Tesseract

Computer-aided text recognition (OCR) is a method of extracting text from pictures and drawings and converting it into a machine-readable format. OCR is often used for scanned documents. i-net PDFC uses this technology as the basis for various pre-installed filters. The exact description of the individual scenarios is documented with the respective filters.

The OCR in i-net PDFC is based up on Tesseract and requires at least version 4. The configuration of OCR depends on the operating system i-net PDFC is installed on. This configuration page mostly displays information about the state of the Tesseract availability:

Current State - current Tesseract availability
Settings - additional settings, depending on operating system and state

Note: Tesseract 4 and 5 are supported. These must not be alpha or beta versions.

Current State

The Current State section reflects information from the backend system and indicates whether tesseract is functional.
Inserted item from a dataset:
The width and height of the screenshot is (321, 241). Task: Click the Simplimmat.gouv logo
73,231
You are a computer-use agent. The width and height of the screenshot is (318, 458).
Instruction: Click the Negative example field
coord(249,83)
Tesseract variant: the variant used to provide Tesseract functions. Can bei either Windows or Custom Installation. A custom installation is required on all non-Windows operating systems.

Status: should be OK if there are no issues and Tesseract can be used. Will display an error otherwise.

Version: the version of Tesseract, detected by the plugin. Will display an error otherwise.

Available Languages: a list of languages, detected from the settings of the plugin. Will display an error otherwise.

Tesseract variant: Windows

The Visual C++ Redistributable 2015 package has to be installed on the Windows system, which can be done in one of the following ways:

automatically: choco install vcredist2015
manually: download and install from Microsoft

Tesseract variant: Custom Installation

For custom installations, please check Install Tesseract for installation details on Linux and Windows systems. macOS users can usually use one of the following commands to install Tesseract 5 via the package manager MacPorts or Homebrew:

sudo port install tesseract
 
# or
 
brew install tesseract

Additional languages

If additional languages besides English should be supported, the corresponding language files must be installed manually by downloading the corresponding *.traineddata files. Afterwards these files have to be moved into the <installation>/lang/tessdata folder or the customized path. Finally the i-net PDFC server has to be restarted.

Settings

Tesseract executable: the path and file name of the Tesseract main binary. If it is part of the PATH environment, only the the tesseract binary name should suffice. This entry is only shown for the Custom Installation Tesseract variant.

Path to '.traineddata' language files: a path to the training files of tesseract. Will use the default folder lang/tessdata if left empty.
- Note: The English language file is always required.